== Ejercicio escrito ==
Copia sin cambios el fragmento del texto sobre la fase 2 de la reactivación económica que va de "De acuerdo con" a "ponerse en marcha.", ambos incluidos.

== Selección ==
● ● ● ● ●

De acuerdo con lo anunciado semanas atrás por el Gobierno, en una semana más entraremos en la fase 2 de la reactivación económica, cuyas características en muchos casos permanecen en la bruma. Sabemos que la reanudación de las actividades comprendidas en ella será “gradual”, pero ignoramos los términos de esa gradualidad. Sabemos que buscará que el 85% de la economía entre en operación, pero no se distinguen los espacios donde esas operaciones van a poder, en efecto, ponerse en marcha.
La naturaleza esotérica de los mensajes oficiales al respecto, sobre la que ya nos hemos pronunciado en esta página, es por cierto parte del problema. Y, debemos insistir, no es solo consecuencia de la comunicación torpe y ausente que se ha venido practicando, también tiene que ver con la falta de propósitos y conceptos claros y distintos en la mente del regulador.

● ● ● ● ●

== Extractos de filas ==

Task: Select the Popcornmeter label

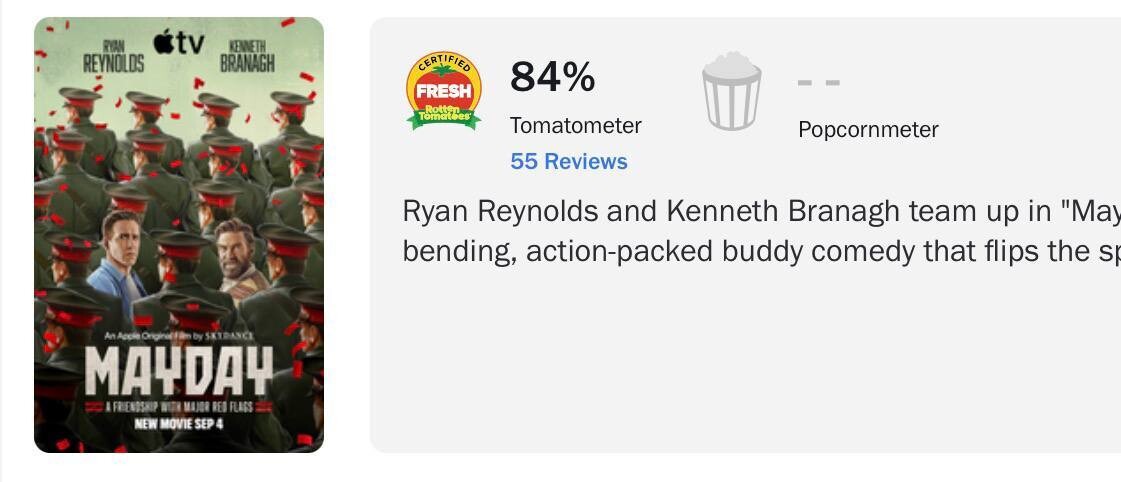Action: point(868,130)
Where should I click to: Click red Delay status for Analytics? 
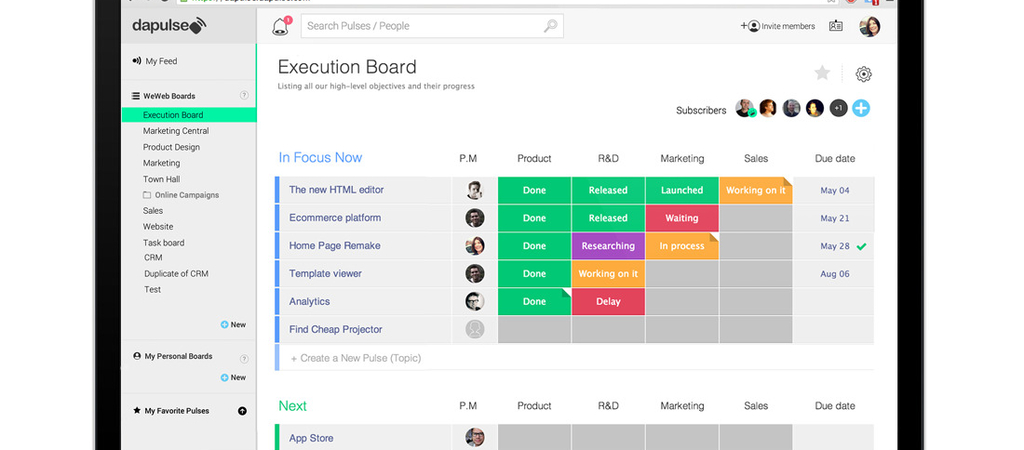[x=608, y=302]
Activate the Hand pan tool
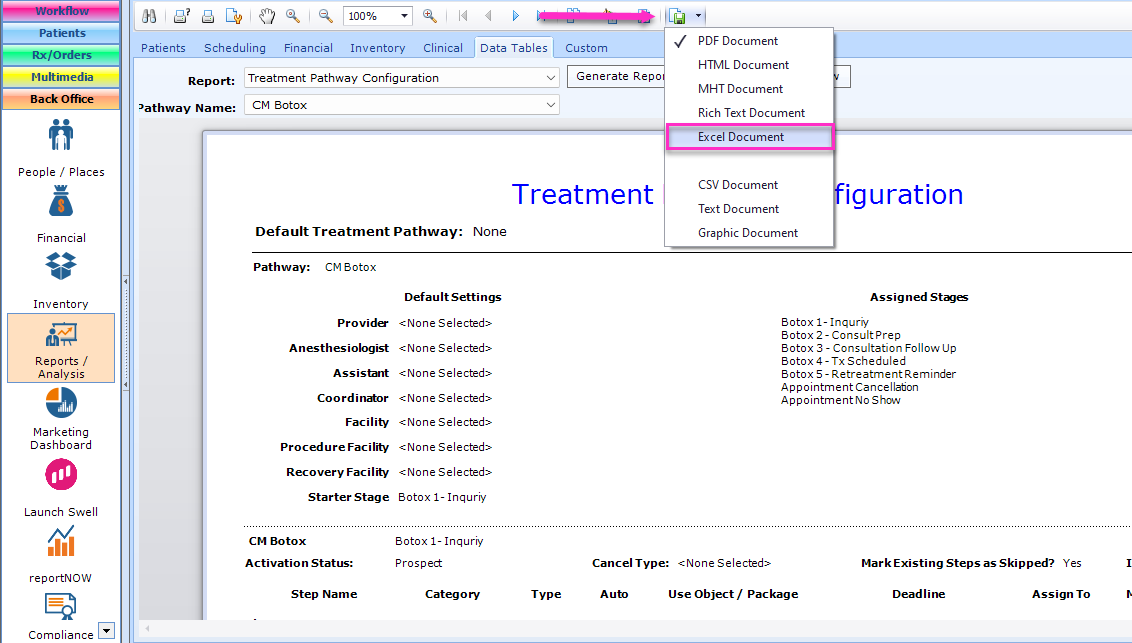The width and height of the screenshot is (1132, 643). click(267, 15)
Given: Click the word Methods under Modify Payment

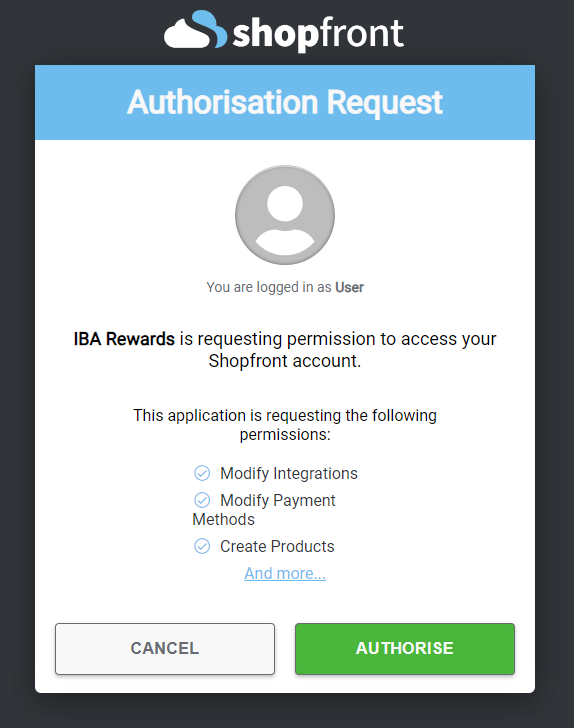Looking at the screenshot, I should click(223, 519).
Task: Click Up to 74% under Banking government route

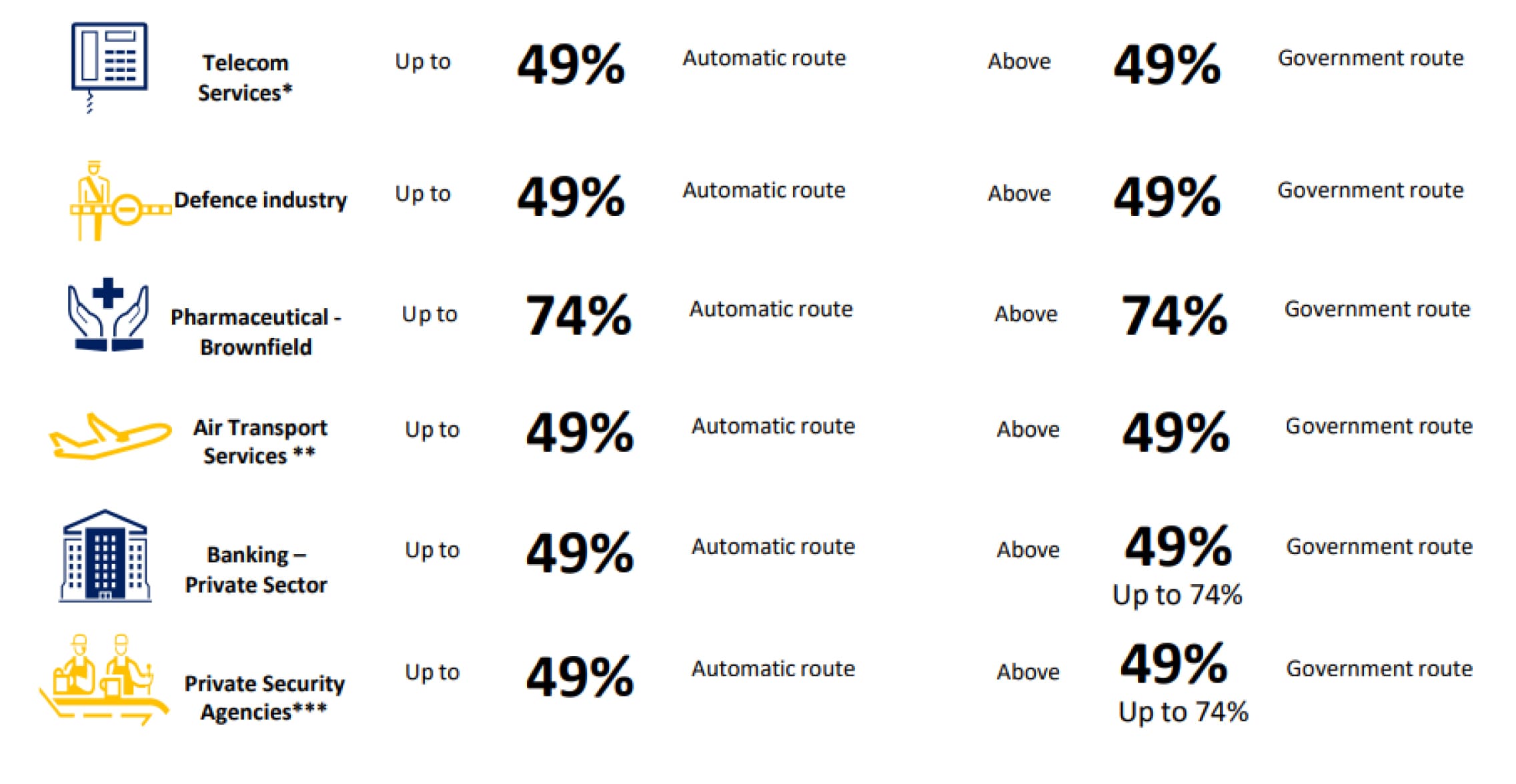Action: pos(1177,595)
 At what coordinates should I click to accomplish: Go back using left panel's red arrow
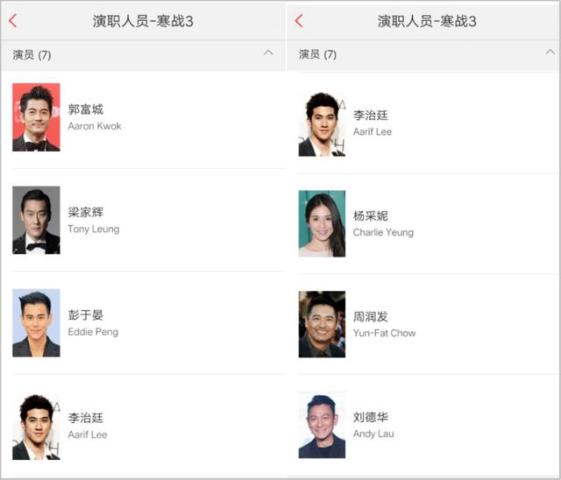tap(13, 21)
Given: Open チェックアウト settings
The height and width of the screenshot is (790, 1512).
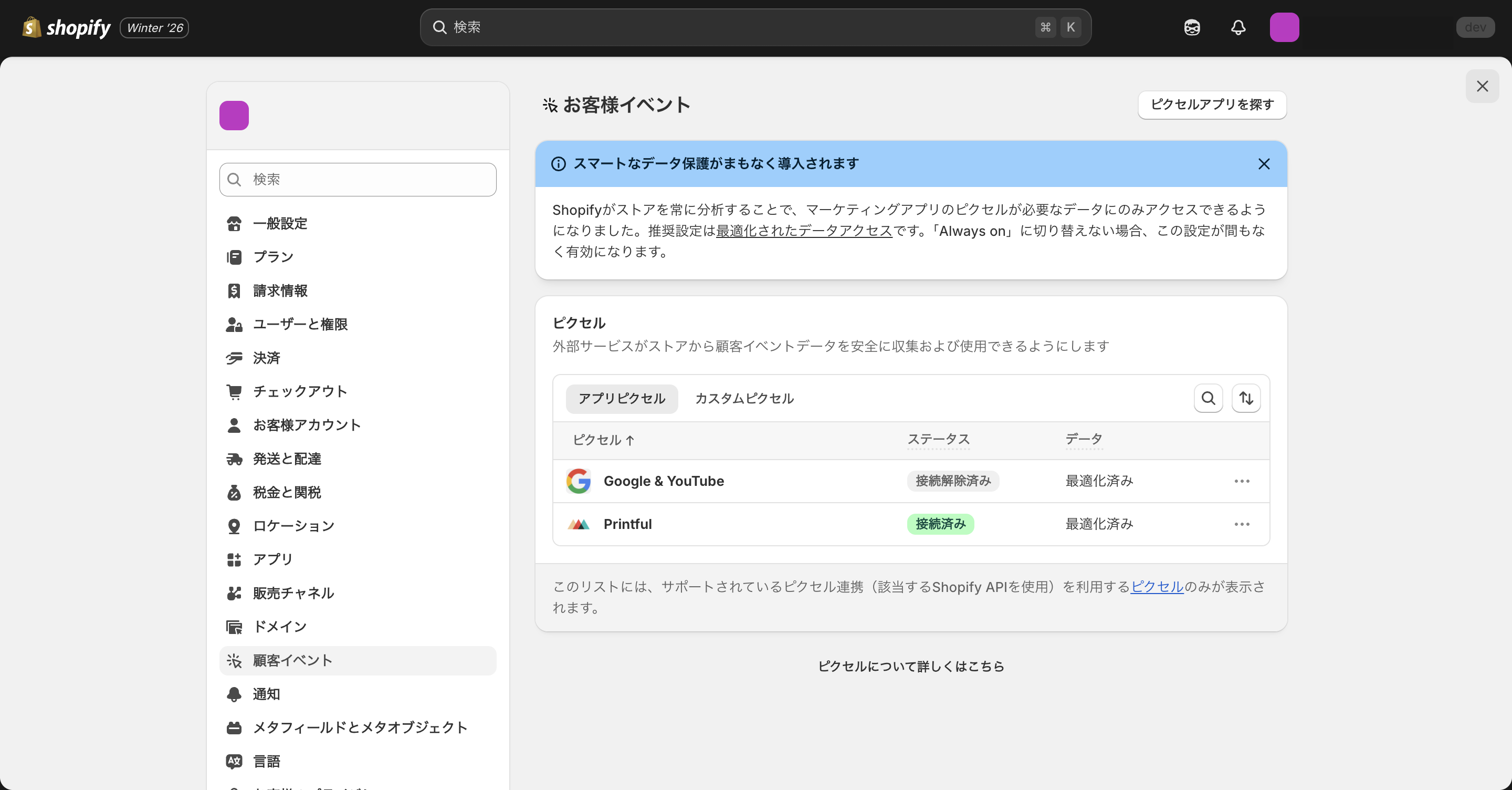Looking at the screenshot, I should pyautogui.click(x=299, y=391).
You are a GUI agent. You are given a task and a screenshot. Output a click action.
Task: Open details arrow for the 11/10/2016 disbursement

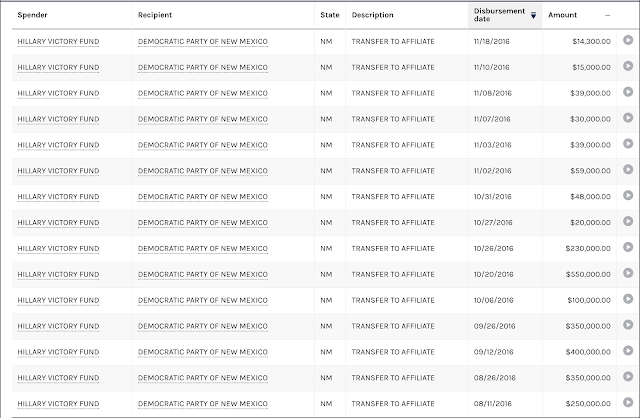(628, 66)
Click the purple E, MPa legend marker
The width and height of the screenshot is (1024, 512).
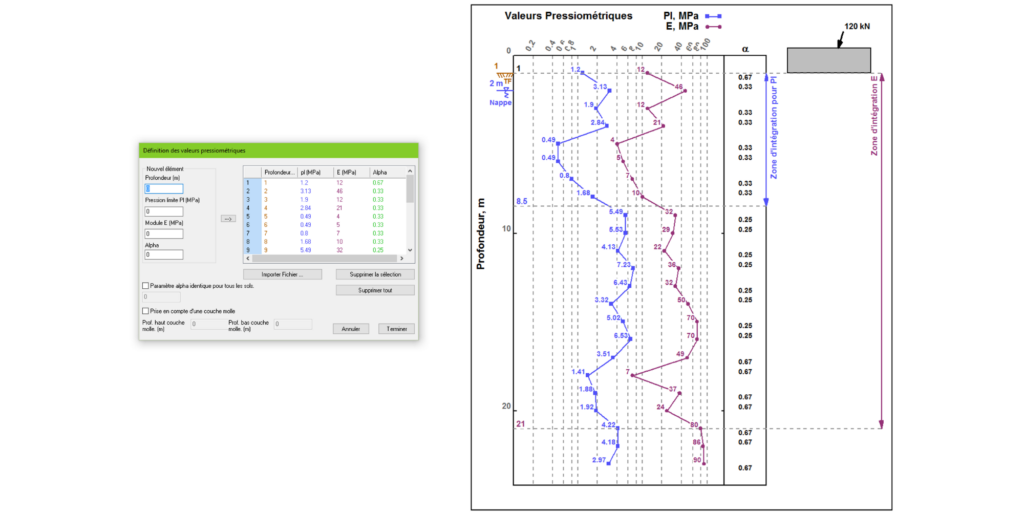pyautogui.click(x=713, y=27)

● ● ● ● ●

== Problema resuelto ==
De acuerdo con lo anunciado semanas atrás por el Gobierno, en una semana más entraremos en la fase 2 de la reactivación económica, cuyas características en muchos casos permanecen en la bruma. Sabemos que la reanudación de las actividades comprendidas en ella será “gradual”, pero ignoramos los términos de esa gradualidad. Sabemos que buscará que el 85% de la economía entre en operación, pero no se distinguen los espacios donde esas operaciones van a poder, en efecto, ponerse en marcha.